Task statement. Reproduce the lines of the listing below without any change, starting at the line with "You are a computer-use" and ending with the line with "Instruction: Toggle italic formatting", both included.

Data section.
+++

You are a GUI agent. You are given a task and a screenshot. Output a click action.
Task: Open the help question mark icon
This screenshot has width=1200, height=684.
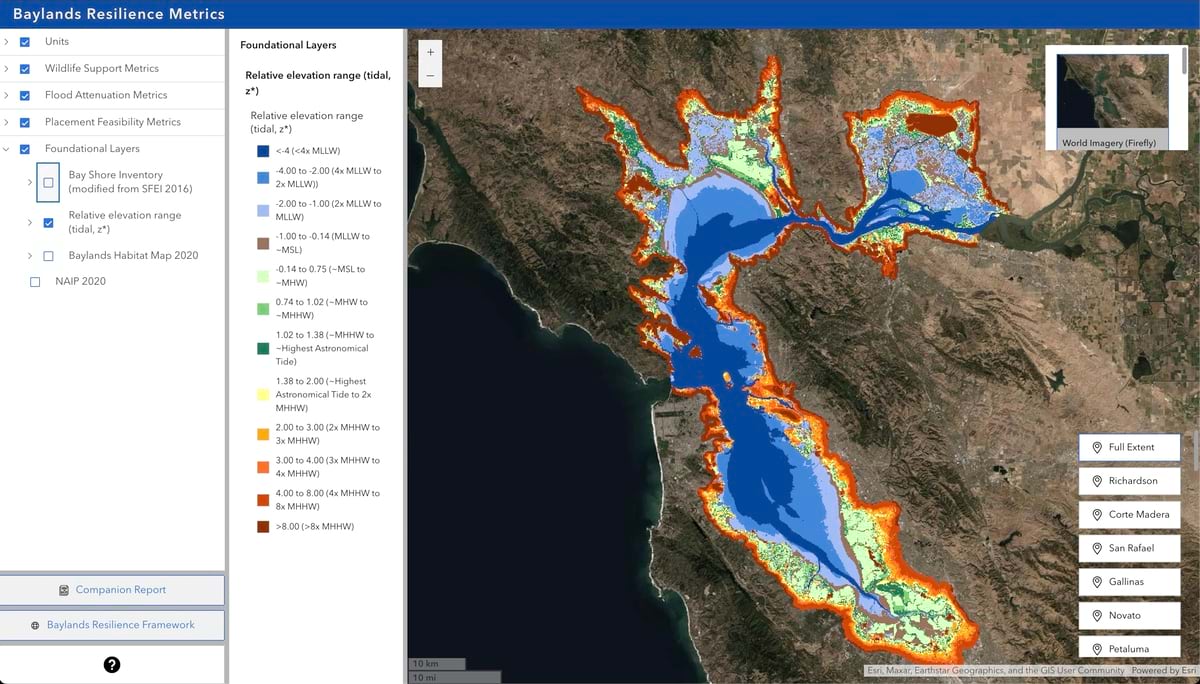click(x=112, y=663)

+++

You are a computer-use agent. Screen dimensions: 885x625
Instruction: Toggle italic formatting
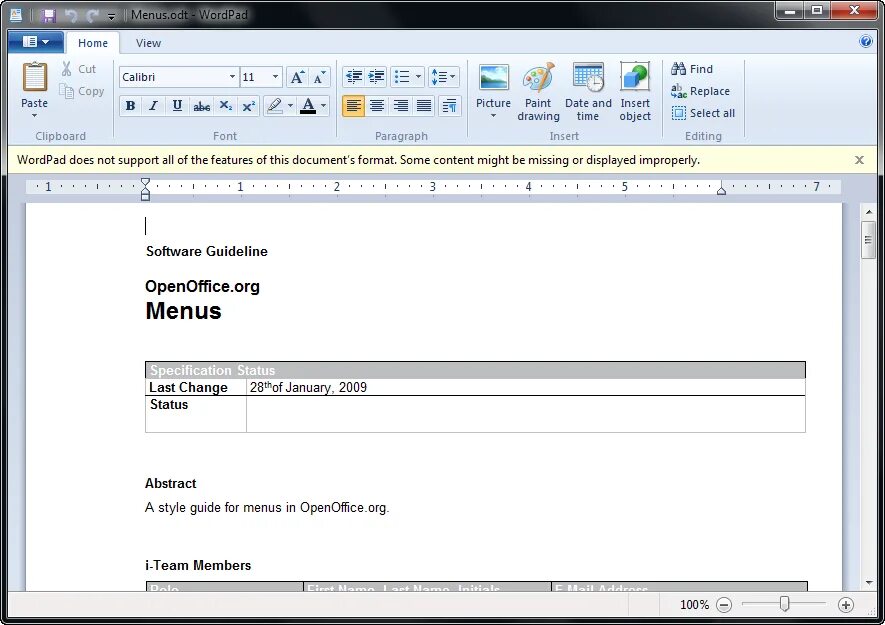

+++

Problem solution.
You are a computer-use agent. Screen dimensions: 885x625
Instruction: Toggle italic formatting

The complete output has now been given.